While making a claim about energy reserves in the U.S., Trump again called coal “clean,” which it is not.

“I call it clean, beautiful coal,” Trump said. “You can do things today with coal that you couldn’t have done 10 years ago, 15 years. So I have a little standing order in the White House, never use the word coal. Only use the words clean, beautiful coal.”

But as we wrote this year, the Energy Information Administration says that coal production and consumption can negatively affect people’s health and the environment. For example, the EIA explains that burning coal emits toxic pollutants linked to respiratory illnesses and lung disease, including federally regulated pollutants such as sulfur dioxide, nitrogen oxides and particulate matter. The Environmental Protection Agency also notes that more carbon dioxide is emitted from coal combustion than from any other energy-producing fossil fuel.

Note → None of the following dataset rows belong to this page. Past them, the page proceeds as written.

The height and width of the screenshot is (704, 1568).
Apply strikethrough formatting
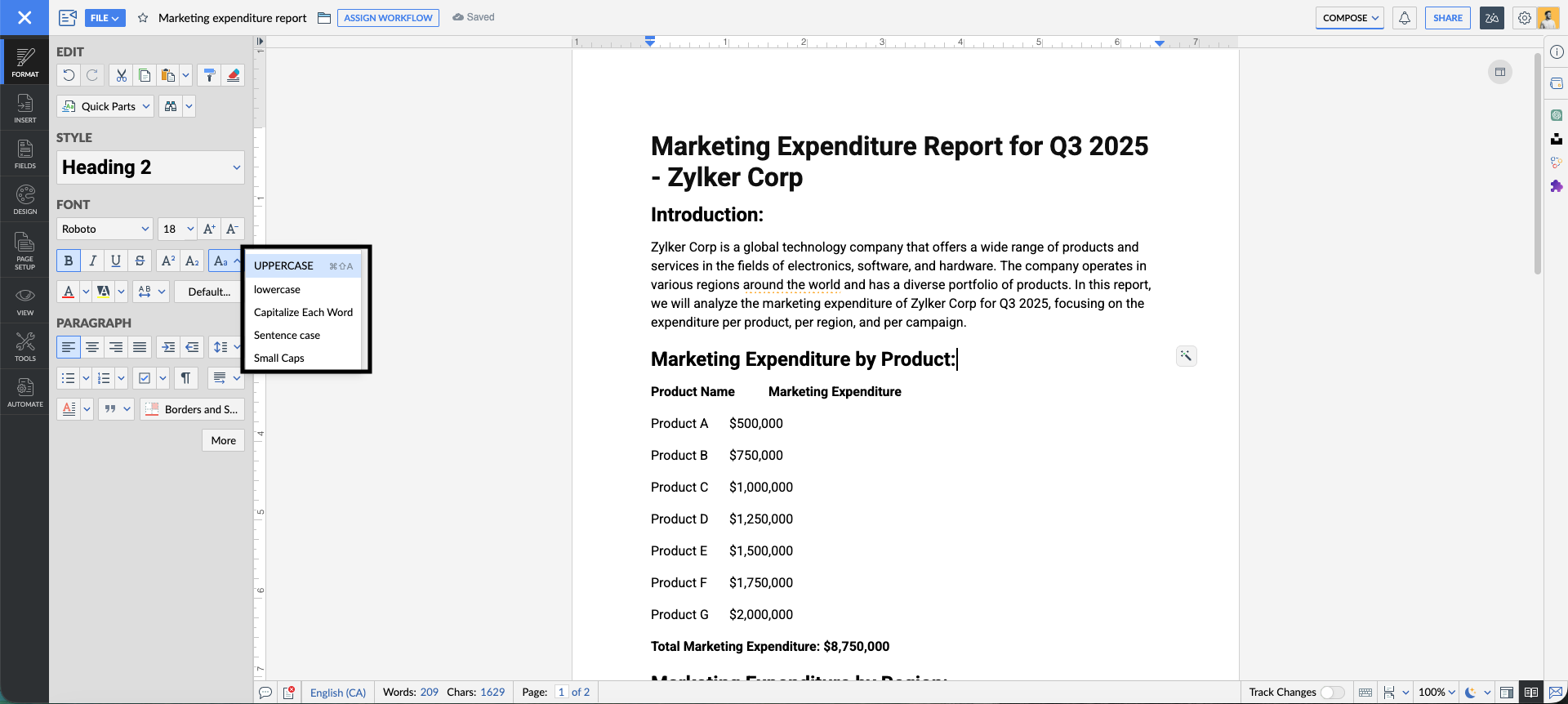click(x=140, y=261)
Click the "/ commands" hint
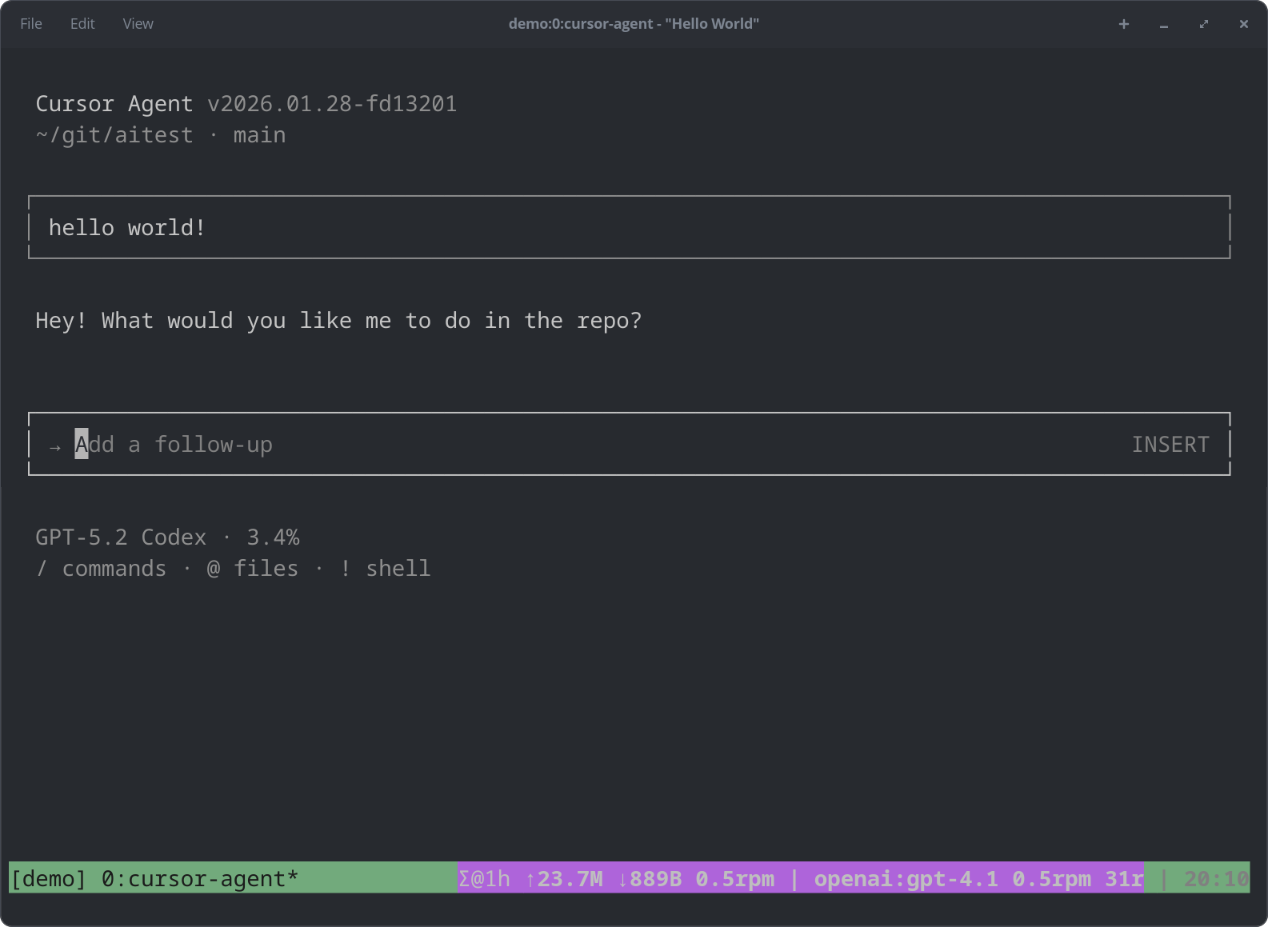 [101, 568]
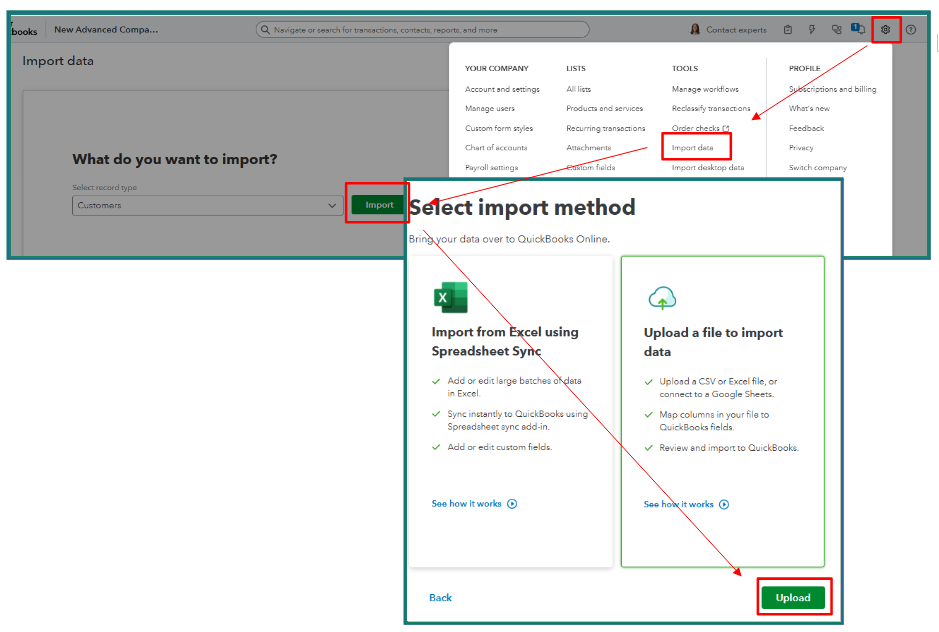Click the navigation search field

(422, 30)
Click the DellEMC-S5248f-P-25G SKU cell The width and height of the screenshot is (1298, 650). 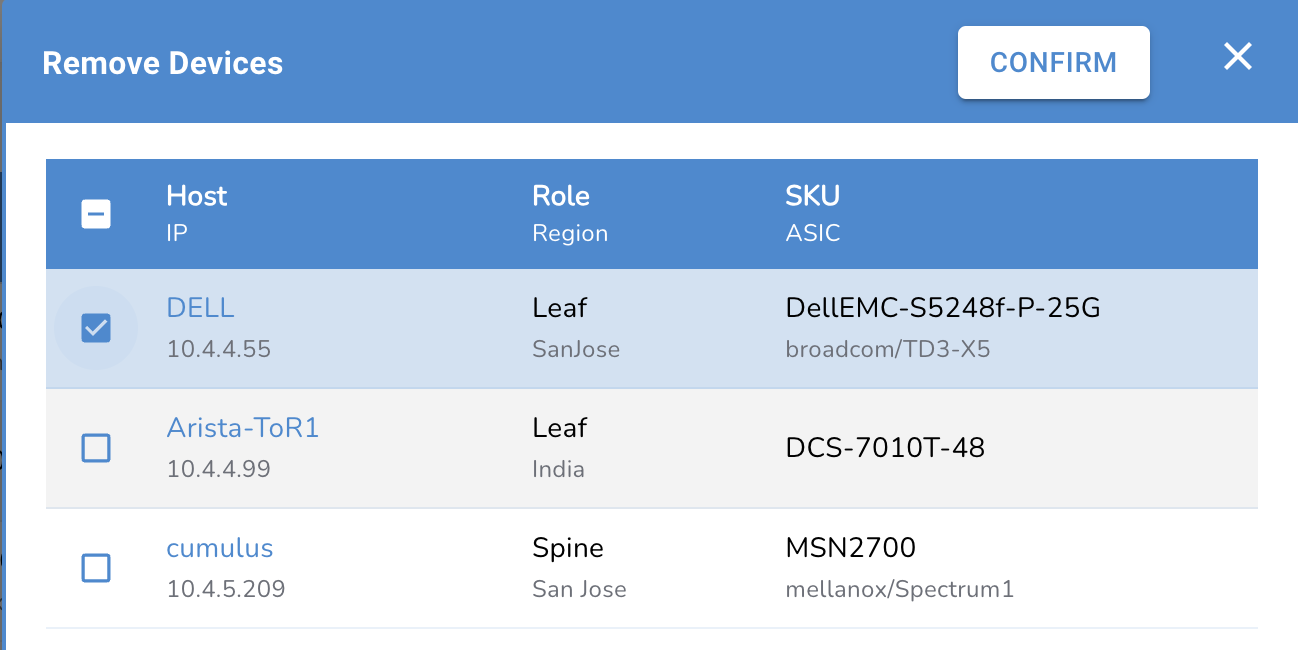[942, 308]
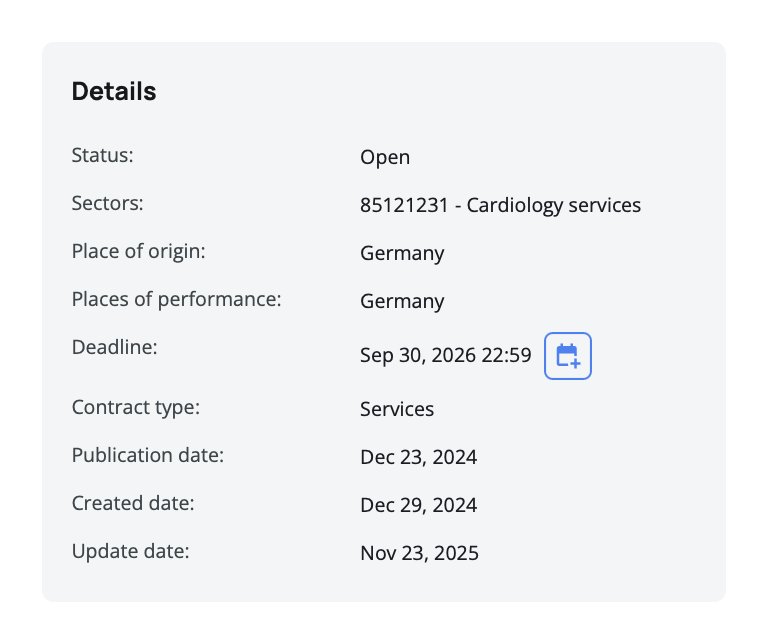Viewport: 770px width, 636px height.
Task: Click the Places of performance label
Action: 176,299
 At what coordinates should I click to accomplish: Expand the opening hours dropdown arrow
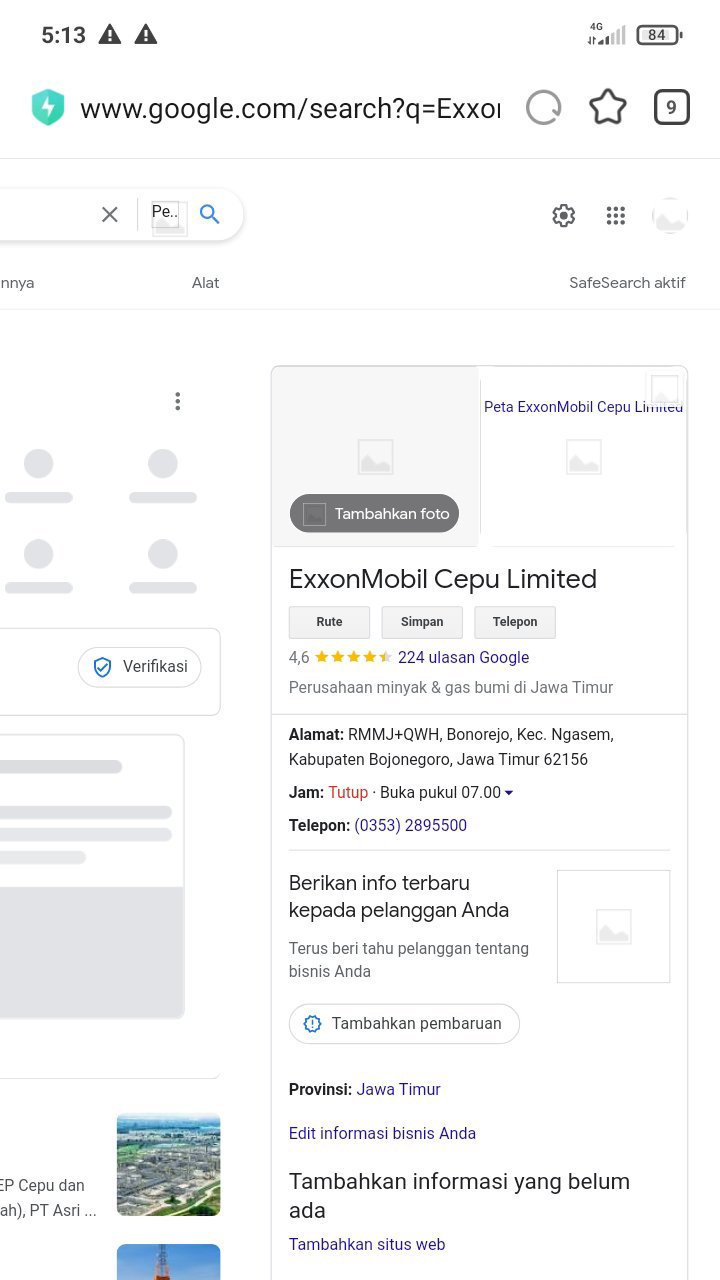tap(509, 793)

“At the present time, coal is not cleaner than its alternatives,” Joost de Gouw, a chemistry professor at the University of Colorado Boulder, told us for our April story. That’s despite the majority of coal-fired plants already using systems to reduce sulfur dioxide and nitrogen oxide, he noted. “Compared with natural gas power plants that use combined cycle technology (the industry standard), current coal-fired power plants emit roughly 10 times more nitrogen oxides and 100 times more sulfur dioxide per kWh of electricity produced,” he said, referring to kilowatt-hours.